• EXERCISES TO COMPLETE:
1) Copy the blog checklist from "My Blogging Future" up to and including "I should try?".
2) Name every section heading in the blog checklist.
3) Go on with the blog checklist from where it stops.

• EXCERPTED PASSAGE:
::::::

So, I created the checklist I want to share with you all today. Run through this checklist every six months to get back on track and stay focused. No matter what your niche, we all need that reminder sometimes. All you have to do is answer these questions…and then, more importantly, TAKE ACTION to improve your blog.

My Blogging Future

  • Do I really still love my niche and the blog I’m creating or is it time to give it up to pursue other ventures? (I know, a toughie right out of the gate.)
  • What is my MAIN goal (making money, sharing information about a cause, promoting a business, etc.)? Is every post I write helping me achieve that goal?

Design and Function

  • Do I still love the overall design/theme of my blog or is it time for a change?
  • Are all the elements on my sidebar necessary?
  • Are there any elements I should add to my sidebar?
  • Is it easy for readers to share posts?
  • Is it easy for readers to find my contact information and social media profiles?
  • Are there any new plugins or widgets I should try?
  • Is there an easy-to-use mobile version of my site?

Search Engine Traffic

  • What terms do I want people to use to find my blog?
  • Have I answered questions that people in this niche naturally search for?
  • Where are there knowledge gaps that I can fill using keywords (great post on that here)?

Subscribers

  • Is it easy to subscribe to my blog via RSS and email?
  • Am I writing posts that interest long-time readers, not just posts that attract search traffic?
  • Do I reward my subscribers in any way (giveaways, promotions, deals on my own products, exclusive content)?

::::::

• EXTRACTED MATERIAL:
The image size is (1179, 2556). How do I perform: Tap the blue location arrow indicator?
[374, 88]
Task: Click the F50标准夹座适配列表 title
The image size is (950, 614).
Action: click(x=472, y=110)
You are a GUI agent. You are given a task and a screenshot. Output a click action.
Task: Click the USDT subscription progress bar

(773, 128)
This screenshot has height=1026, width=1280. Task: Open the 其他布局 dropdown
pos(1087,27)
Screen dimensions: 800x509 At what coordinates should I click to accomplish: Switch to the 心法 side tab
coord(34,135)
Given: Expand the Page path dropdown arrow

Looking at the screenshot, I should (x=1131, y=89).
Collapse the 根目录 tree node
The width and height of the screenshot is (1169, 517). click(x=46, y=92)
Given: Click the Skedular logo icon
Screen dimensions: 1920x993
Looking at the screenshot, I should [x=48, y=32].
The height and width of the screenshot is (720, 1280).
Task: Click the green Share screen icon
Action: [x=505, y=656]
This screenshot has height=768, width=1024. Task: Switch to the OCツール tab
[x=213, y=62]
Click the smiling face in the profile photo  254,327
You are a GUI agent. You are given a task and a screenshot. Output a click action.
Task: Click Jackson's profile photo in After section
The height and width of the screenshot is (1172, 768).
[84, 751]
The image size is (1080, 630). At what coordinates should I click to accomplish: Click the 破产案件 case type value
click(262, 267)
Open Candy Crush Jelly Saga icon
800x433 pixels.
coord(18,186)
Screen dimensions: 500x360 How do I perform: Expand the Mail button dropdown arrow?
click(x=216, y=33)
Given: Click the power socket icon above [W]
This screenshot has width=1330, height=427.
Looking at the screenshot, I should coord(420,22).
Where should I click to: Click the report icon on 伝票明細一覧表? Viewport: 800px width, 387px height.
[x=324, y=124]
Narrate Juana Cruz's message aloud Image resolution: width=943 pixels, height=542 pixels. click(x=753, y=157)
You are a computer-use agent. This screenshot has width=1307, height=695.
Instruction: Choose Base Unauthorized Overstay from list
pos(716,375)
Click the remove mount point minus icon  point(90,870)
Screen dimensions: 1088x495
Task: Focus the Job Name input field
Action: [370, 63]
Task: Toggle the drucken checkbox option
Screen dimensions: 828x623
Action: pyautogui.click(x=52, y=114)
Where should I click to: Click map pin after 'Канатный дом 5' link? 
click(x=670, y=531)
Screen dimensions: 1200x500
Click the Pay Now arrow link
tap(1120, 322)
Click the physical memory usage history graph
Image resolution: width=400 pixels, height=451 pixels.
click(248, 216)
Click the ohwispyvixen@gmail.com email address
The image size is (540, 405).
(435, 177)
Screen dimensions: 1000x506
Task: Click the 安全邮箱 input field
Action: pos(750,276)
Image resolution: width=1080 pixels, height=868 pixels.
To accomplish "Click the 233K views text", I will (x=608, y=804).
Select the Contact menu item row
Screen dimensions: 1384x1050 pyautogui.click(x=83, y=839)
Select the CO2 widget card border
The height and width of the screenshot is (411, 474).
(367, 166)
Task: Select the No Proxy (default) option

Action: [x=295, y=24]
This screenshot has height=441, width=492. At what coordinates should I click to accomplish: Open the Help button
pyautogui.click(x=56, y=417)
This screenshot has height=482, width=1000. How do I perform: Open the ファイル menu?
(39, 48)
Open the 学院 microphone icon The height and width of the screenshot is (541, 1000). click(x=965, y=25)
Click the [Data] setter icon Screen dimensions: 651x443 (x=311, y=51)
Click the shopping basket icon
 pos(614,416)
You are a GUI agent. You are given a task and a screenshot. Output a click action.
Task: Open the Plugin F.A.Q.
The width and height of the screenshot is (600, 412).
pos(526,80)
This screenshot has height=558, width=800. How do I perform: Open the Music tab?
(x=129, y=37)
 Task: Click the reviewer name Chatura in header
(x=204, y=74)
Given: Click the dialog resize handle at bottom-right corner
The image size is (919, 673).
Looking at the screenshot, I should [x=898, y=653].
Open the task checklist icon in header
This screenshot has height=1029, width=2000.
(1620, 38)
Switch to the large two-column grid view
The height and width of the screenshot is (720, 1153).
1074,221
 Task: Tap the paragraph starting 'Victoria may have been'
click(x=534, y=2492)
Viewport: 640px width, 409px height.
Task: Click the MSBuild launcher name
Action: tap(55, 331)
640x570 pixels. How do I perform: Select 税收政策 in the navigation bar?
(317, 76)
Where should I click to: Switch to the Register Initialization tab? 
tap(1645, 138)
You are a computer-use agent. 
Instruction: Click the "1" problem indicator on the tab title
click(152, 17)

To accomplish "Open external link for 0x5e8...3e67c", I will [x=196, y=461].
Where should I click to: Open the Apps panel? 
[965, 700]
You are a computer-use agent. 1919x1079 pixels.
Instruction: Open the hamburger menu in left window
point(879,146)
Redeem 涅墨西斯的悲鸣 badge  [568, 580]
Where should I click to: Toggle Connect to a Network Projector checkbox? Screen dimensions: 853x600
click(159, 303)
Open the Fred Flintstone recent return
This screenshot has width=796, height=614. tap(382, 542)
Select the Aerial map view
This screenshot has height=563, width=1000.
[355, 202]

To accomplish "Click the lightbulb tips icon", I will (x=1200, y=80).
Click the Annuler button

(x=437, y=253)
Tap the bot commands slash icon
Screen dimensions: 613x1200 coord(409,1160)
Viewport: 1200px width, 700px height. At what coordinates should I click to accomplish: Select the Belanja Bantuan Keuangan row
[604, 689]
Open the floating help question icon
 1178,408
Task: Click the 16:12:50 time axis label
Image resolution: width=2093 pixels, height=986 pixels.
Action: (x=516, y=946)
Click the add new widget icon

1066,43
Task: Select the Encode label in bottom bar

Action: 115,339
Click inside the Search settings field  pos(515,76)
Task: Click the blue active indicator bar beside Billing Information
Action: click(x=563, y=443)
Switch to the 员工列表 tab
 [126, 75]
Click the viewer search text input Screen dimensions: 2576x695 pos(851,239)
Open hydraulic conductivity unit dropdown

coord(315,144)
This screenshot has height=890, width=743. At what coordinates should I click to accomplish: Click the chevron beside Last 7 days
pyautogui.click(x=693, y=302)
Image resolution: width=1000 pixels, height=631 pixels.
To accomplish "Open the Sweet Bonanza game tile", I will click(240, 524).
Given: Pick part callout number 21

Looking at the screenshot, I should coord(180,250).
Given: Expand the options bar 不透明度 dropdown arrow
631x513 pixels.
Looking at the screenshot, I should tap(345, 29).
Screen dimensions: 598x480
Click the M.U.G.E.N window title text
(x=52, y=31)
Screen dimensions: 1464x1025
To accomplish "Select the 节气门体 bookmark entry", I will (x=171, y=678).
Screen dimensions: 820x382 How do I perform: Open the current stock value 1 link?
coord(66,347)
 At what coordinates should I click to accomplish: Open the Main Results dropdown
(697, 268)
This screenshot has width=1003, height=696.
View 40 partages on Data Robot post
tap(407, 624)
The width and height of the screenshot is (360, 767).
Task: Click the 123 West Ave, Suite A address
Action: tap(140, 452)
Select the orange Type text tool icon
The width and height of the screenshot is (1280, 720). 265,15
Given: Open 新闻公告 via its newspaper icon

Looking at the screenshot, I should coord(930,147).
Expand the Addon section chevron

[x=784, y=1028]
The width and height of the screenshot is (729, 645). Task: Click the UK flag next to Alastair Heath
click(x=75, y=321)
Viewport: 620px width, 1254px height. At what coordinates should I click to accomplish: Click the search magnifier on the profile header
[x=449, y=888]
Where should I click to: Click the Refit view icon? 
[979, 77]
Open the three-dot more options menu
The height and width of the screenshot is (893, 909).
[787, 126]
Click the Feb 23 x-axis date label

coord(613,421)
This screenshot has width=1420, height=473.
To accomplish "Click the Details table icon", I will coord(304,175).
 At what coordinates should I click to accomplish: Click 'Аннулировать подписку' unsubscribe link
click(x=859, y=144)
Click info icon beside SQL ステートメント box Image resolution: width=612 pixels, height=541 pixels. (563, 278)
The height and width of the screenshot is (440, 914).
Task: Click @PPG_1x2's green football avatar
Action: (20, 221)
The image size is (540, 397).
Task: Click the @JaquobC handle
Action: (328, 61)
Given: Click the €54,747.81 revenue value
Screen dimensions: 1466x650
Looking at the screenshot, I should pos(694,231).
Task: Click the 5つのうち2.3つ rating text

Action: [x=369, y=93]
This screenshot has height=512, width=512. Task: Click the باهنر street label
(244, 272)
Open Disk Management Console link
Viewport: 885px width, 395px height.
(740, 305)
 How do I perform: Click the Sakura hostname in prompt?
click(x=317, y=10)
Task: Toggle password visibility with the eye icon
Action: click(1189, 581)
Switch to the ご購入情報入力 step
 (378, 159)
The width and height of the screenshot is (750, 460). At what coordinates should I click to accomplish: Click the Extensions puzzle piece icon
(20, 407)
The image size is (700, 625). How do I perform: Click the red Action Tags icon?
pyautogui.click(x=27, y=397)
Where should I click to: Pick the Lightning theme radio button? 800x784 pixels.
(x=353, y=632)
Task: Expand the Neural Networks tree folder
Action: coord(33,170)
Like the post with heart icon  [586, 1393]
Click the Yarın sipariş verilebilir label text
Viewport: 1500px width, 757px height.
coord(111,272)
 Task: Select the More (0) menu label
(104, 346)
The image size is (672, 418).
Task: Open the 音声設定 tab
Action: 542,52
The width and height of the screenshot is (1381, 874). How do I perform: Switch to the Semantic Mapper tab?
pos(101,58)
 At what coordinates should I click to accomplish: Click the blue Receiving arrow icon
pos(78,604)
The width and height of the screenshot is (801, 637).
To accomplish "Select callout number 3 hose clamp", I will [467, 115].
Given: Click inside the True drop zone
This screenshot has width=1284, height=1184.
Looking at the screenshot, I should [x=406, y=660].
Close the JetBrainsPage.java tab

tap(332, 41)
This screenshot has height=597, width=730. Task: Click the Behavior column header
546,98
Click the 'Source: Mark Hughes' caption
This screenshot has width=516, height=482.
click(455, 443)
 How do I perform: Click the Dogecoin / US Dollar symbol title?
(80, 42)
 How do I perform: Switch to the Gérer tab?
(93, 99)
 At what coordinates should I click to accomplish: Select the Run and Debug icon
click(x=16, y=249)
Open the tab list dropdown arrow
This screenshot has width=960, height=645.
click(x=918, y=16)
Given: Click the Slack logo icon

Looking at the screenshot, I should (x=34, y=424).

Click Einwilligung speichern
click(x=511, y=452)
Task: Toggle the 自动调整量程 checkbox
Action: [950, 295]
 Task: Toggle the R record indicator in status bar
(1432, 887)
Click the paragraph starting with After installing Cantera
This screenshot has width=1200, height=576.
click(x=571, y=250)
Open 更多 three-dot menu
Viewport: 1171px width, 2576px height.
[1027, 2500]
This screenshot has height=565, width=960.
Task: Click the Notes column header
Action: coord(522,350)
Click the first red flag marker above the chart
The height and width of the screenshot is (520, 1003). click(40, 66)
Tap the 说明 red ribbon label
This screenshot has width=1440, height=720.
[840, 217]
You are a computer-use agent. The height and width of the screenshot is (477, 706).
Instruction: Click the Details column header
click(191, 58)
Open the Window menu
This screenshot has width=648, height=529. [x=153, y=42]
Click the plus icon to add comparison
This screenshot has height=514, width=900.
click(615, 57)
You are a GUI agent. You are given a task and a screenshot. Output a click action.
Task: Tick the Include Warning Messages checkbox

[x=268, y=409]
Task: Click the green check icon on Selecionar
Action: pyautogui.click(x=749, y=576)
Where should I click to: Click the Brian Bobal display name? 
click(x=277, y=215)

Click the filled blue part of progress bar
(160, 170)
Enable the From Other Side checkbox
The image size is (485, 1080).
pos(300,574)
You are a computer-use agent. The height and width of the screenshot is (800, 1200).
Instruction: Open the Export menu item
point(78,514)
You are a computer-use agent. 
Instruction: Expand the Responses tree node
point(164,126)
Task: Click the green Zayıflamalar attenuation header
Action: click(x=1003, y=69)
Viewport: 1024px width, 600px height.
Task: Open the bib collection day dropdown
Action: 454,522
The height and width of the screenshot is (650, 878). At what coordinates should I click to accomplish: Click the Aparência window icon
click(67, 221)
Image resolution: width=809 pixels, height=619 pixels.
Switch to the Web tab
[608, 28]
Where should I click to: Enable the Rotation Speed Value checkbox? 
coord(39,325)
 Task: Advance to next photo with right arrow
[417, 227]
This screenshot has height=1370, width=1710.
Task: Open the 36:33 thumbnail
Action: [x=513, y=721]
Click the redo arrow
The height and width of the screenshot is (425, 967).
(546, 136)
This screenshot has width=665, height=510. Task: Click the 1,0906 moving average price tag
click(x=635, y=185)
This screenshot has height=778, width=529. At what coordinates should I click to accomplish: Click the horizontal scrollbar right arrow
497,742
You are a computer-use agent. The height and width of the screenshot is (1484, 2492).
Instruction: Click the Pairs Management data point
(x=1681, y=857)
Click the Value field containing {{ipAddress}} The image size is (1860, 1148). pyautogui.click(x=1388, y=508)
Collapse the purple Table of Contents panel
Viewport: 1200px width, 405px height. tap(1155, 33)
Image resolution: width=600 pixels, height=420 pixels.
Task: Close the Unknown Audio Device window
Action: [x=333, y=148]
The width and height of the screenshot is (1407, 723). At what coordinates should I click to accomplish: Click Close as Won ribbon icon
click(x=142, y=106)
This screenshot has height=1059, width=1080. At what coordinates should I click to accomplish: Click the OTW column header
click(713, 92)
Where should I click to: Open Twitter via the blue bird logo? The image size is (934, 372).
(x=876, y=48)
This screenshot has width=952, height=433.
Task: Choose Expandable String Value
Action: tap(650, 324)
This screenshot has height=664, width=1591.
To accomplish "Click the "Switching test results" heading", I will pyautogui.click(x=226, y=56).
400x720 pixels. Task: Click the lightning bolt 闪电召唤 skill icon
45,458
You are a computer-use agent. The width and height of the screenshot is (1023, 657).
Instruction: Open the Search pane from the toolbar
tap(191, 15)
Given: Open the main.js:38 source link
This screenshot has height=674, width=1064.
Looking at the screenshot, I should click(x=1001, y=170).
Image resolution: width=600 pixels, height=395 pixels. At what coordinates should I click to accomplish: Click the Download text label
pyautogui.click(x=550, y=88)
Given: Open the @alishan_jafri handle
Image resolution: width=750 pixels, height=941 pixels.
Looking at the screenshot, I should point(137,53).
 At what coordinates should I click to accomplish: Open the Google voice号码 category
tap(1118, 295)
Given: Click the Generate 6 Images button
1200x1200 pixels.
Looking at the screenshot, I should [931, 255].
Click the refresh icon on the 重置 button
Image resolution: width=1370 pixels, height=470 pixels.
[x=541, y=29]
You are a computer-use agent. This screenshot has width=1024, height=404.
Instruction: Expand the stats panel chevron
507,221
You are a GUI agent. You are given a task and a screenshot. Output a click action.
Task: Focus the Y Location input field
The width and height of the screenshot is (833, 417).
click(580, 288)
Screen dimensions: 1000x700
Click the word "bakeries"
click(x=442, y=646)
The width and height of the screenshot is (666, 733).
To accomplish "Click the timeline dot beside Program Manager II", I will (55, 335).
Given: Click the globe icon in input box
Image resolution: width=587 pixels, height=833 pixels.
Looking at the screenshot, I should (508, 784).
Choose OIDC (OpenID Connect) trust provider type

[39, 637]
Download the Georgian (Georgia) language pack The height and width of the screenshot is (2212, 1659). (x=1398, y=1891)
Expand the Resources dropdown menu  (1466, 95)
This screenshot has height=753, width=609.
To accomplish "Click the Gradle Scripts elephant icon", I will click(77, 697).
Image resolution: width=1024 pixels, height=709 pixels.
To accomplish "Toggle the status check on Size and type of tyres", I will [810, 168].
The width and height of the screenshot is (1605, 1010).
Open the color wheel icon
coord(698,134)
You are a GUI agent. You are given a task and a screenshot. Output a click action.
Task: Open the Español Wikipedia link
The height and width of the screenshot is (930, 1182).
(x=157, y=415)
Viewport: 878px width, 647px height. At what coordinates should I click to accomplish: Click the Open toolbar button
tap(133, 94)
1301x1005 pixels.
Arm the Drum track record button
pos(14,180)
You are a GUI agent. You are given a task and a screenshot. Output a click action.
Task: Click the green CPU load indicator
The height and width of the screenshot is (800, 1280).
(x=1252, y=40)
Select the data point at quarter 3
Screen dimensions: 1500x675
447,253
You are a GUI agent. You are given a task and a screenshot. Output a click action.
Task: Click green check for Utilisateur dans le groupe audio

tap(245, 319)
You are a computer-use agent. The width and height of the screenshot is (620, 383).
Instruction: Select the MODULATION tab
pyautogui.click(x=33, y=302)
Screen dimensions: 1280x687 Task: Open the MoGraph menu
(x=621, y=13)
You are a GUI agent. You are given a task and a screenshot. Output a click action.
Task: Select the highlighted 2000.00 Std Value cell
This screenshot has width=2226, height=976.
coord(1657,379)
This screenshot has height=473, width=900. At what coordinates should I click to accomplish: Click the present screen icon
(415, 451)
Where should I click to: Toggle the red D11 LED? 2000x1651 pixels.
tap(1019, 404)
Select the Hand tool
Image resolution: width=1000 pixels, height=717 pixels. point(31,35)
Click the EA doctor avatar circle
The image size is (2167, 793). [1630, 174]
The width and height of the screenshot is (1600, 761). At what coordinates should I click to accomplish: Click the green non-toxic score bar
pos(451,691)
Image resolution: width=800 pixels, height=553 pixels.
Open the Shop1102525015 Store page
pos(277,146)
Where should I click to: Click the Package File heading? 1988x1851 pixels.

::::::

• SET OF ANSWERS:
1)
My Blogging Future

  • Do I really still love my niche and the blog I’m creating or is it time to give it up to pursue other ventures? (I know, a toughie right out of the gate.)
  • What is my MAIN goal (making money, sharing information about a cause, promoting a business, etc.)? Is every post I write helping me achieve that goal?

Design and Function

  • Do I still love the overall design/theme of my blog or is it time for a change?
  • Are all the elements on my sidebar necessary?
  • Are there any elements I should add to my sidebar?
  • Is it easy for readers to share posts?
  • Is it easy for readers to find my contact information and social media profiles?
  • Are there any new plugins or widgets I should try?

2)
My Blogging Future
Design and Function
Search Engine Traffic
Subscribers

3)
  • Do I remember to promote the best of the best products to my subscribers?

Social

  • Do I interact with people via social media every day?
  • Do I promote my posts well with social media?
  • Are my headlines captivating to people will click on links (headline advice here)?
  • Do my social interactions and broadcasts effectively build the brand I’m creating on my blog?

Linking

  • Am I doing enough internal linking?
  • Am I doing enough external linking?

Products

  • Could I compile some posts or write a short report/ebook/guide to give away to readers?
  • Is there an informational product I could create to sell on my blog?
  • Would it be a good idea for me to produce a podcast or video series?

Posts

  • Can I interview anyone in the niche or another niche that would be valuable for readers?
  • Can I guest post on anyone’s blog to introduce myself to a new audience?
  • Can I approach anyone for a guest post that would be beneficial?
  • Am I a go-to resource in my niche for beginners and experienced readers alike?
  • Are my posts organized into categories and tagged well?
  • Would it make sense for me to start a weekly or monthly series on a certain topic?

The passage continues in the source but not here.